Mientras más de la mitad de los cubanos habita infraviviendas, el equipo de especialistas dirigido por Eusebio Leal Spengler, historiador de la ciudad, se distrae en templos sin feligresía o en memoriales de princesas y religiosas que ninguna relación tuvieron con La Habana. Intentan reproducir el campanario de la primera universidad habanera, y lo que alzan es una torre emparentada con el Campanile de San Marco en el hotel Venetian de Las Vegas. Jardines para princesas, campanarios de atrezzo, catedrales exóticas, museos del alcohol: si todo esto es obra de quienes deberían brindar a La Habana propuestas vivificadoras, qué no podrá llegarle de empresas mucho menos comprometidas con su ordenamiento.
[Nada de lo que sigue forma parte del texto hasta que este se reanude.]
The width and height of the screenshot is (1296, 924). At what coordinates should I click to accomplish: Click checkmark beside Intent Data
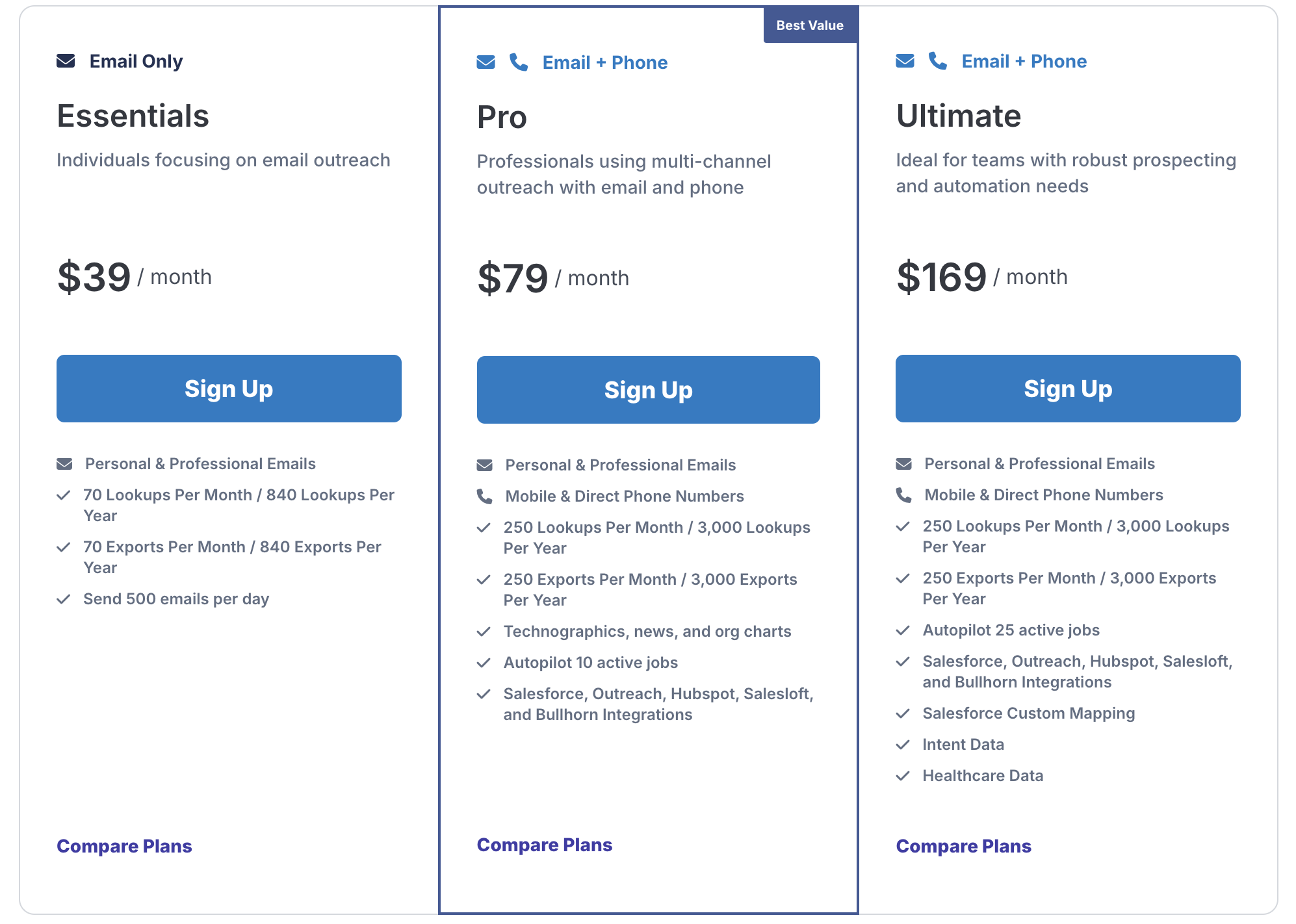point(903,745)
Dudo de que una administración revolucionaria (comandada por quien sea) haga renacer la capital cubana. Para ello tendrá que cerrarse el período iniciado en 1959. La ciudad contará entonces con el vacío dejado por los viejos edificios en estática milagrosa. Habrá tanto espacio libre como el hallado por el marqués de Pombal luego del terremoto de Lisboa. La Habana estará expuesta a la depredación inmobiliaria, y posiblemente se agregarán nuevos ejemplos a la lista de atrocidades urbanísticas. (Adelanto esta forma del miedo: a las extrañas catedrales y jardines frente al puerto, podrá sumarse un frente de rascacielos copando el malecón, quitándole respiración a las calles de adentro).

Cuando pienso en el futuro, calculo lo agobiante de replantear una ciudad que lleva medio siglo sin construirse a diario. Pienso también en la oportunidad única que ha de ser para quienes tienen por oficio el de imaginar ciudades.

Como ninguna otra, La Habana está por inventarse.

Antonio José Ponte es escritor cubano.